Submergée par l’émotion devant le fatalisme d’Elisabeth Candy la prit dans ses bras et la serra sur son coeur. L’instant d’après elles éclataient toutes les deux en sanglots bruyants, signant un pacte de larmes par lequel elles devinrent vraiment soeurs. Même si le sentiment de son amour perdu n’était pas étranger au désespoir le Candy, la petite fille ne devait pas en pâtir. Quand elle fut un peu calmée, elle dédia un pauvre sourire à Elisabeth.

« J’entends ton père et le médecin qui viennent te chercher. Je dois me dépêcher de partir, mais je te promets de venir très bientôt te rendre visite avec Terry. Tu peux me faire confiance. »

Incapable d’affronter le Duc, Candy s’éclipsa avant son arrivée. Elle eu la chance de trouver immédiatement un tramway pour la ramener chez elle évitant ainsi d’être rattrapée par son beau-père. Mais à peine seule, la nouvelle de l’infidélité de Terry pris le pas dans son esprit sur l’affection qu’elle portait à la petite fille.

Il avait eu le culot de lui dire qu’il voulait que leur mariage se passe bien, et elle avait été assez stupide pour croire qu’ils pourraient être heureux ! Mais il ne l’avait épousée que pour son argent, Albert avait raison. Un arrangement acceptable, avait dit Terry ! En d’autres termes, profiter des avantages d’une épouse à la maison sans renoncer aux à côtés, quand l’envie lui en prenait. Le coeur de Candy saignait à l’idée qu’il puisse lui préférer une autre femme. Est-ce qu’il lui disait les mots d’amour qu’il n’avait jamais prononcés pour elle ?

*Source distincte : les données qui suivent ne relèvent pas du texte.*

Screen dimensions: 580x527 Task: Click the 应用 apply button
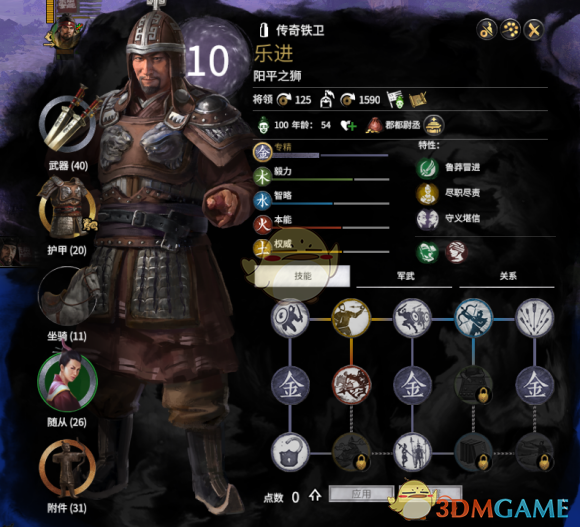361,494
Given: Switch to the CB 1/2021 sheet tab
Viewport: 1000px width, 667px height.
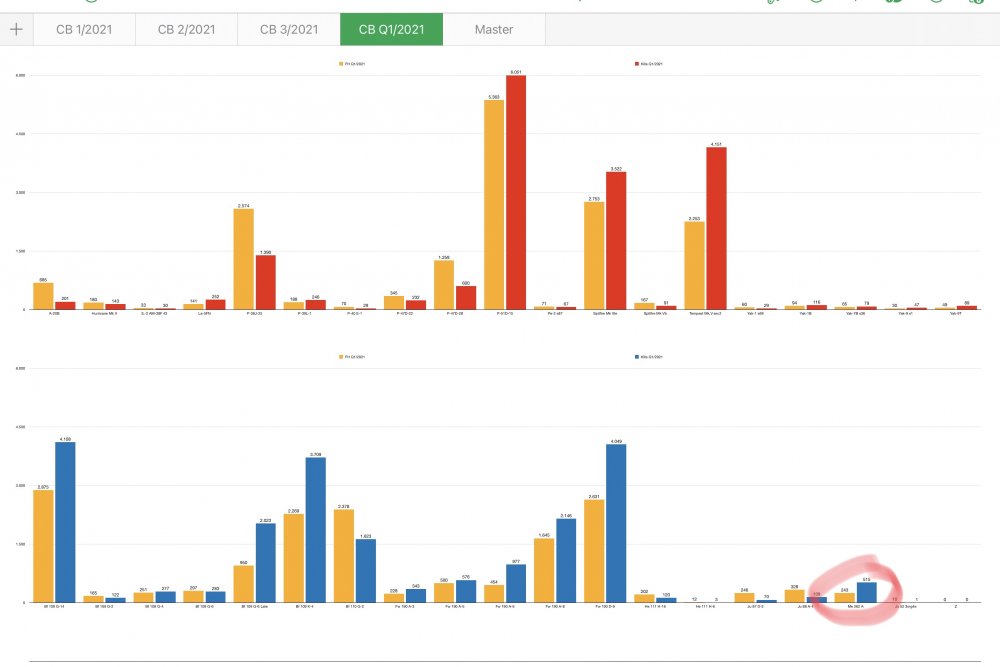Looking at the screenshot, I should tap(84, 29).
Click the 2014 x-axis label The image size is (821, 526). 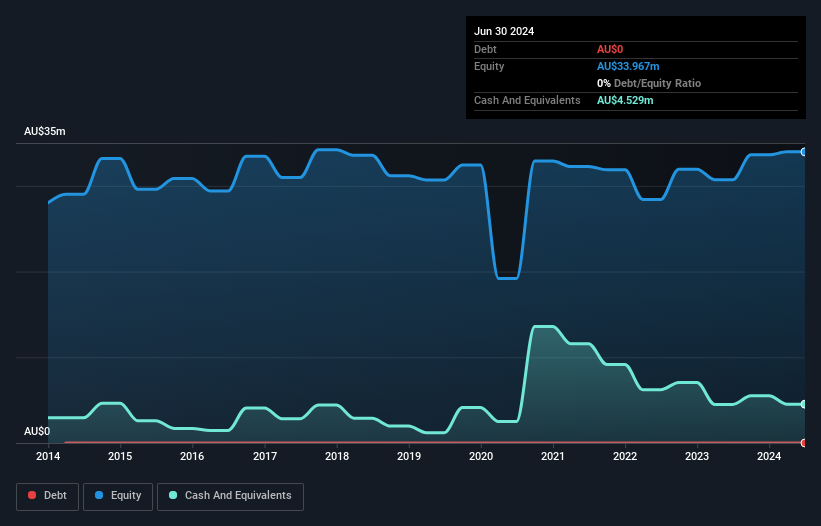pyautogui.click(x=48, y=456)
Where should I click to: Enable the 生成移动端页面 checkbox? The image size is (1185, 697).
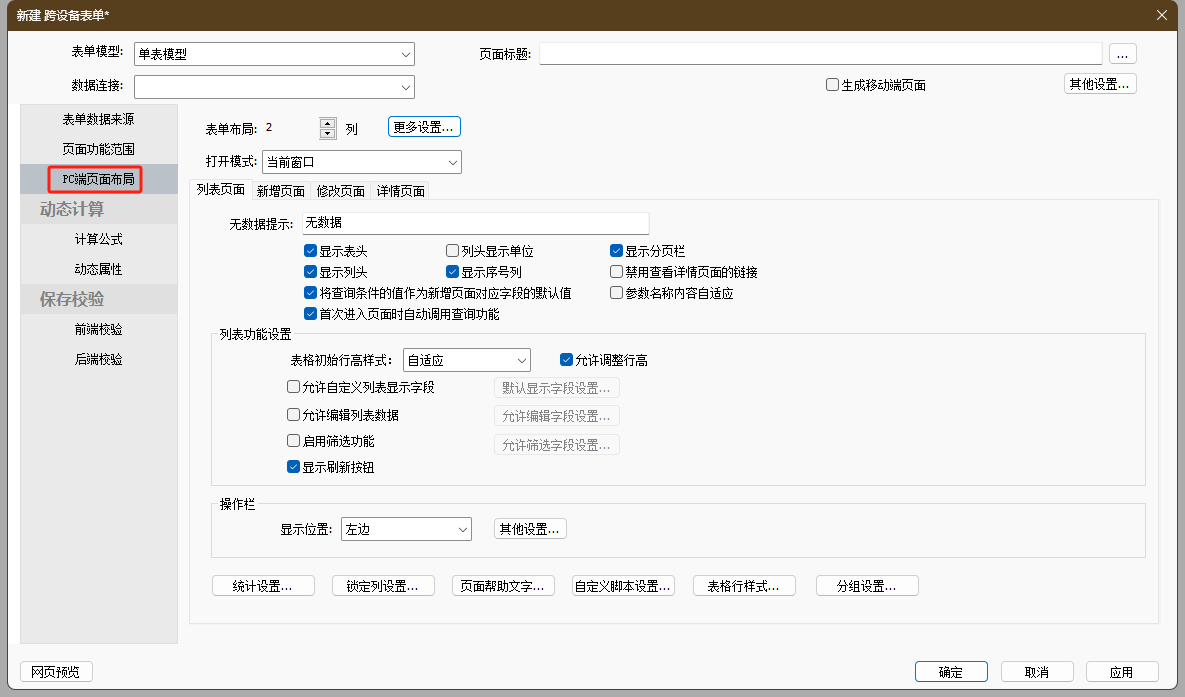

La vaisselle sale du petit déjeuner était toujours dans l’évier. La jeune femme s’empara des tasses et les jeta sur le sol de la cuisine dans un éclat de colère.

On frappa à la porte et Candy se dit que le visiteur avait entendu le bruit de la vaisselle brisée. Elle alla ouvrir en rougissant pour découvrir le chauffeur d’Eléonore, sa casquette à la main.

« Je suis venu vous chercher pour vous emmener au théâtre, expliqua-t-il en détaillant son uniforme.

- Ce n’est pas la peine, répondit la jeune femme J’ai changé d’avis, je n’irai pas.

- Madame Baker m’a recommandé de veiller à ce que vous veniez. Si vous n’êtes pas prête, ce n’est pas un problème. Je vous attendrai en bas. »

L’homme salua et tourna les talons. Candy s’adossa à la porte close avec l’impression qu’Eléonore Baker se mêlait encore de ce qui ne la regardait pas. Elle était du côté de son fils, évidemment. Ils travaillaient ensemble, elle devait être au courant des frasques de Terry.

Dire qu’il avait insisté pour qu’elle assiste à la première de sa pièce et qu’elle avait acheté une robe à damner un saint ! Elle n’y mettrait pas les pieds. Être une femme bafouée était déjà assez pénible, elle n’allait pas en plus s’exhiber en public pour essuyer les commentaires moqueurs ou condescendants. D’autant plus que sa rivale serait présente !

Une curiosité bien féminine poussa Candy à se demander à quoi cette Cécilia pouvait ressembler. Était-elle plus jolie qu’elle ? Un sursaut d’orgueil lui fit redresser la tête. Elle n’allait pas se laisser ridiculiser sans rien faire. Si Terry voulait la guerre, il allait l’avoir ! Elle était sa femme et refusait de le laisser à une autre tant que les choses ne seraient pas éclaircies entre eux. De plus, elle avait une promesse à tenir.

Candy sortit du placard la robe qu’elle avait achetée sur les conseils de sa belle-mère et l’étala sur le lit. D’un rouge soutenu et d’une coupe audacieuse, elle laissait les épaules et les bras nus. Toute la hardiesse du couturier résidait dans le corset qui avait été incorporé à la robe, obligeant les élégantes à la porter à même la peau. Le corsage s’agrémentait d’un fine dentelle blanche qui soulignait le galbe de la poitrine plus qu’elle ne le dissimulait, tandis que la jupe pourvu d’une courte traîne s’évasait en plis harmonieux. Une étole de tulle rouge ainsi que de longs gants de même couleur complétaient la tenue de rêve.

Son esprit combatif réveillé, il ne fallut pas longtemps à la jeune femme pour se préparer et pour rejoindre le chauffeur d’Eléonore qui déglutit péniblement en la voyant apparaître.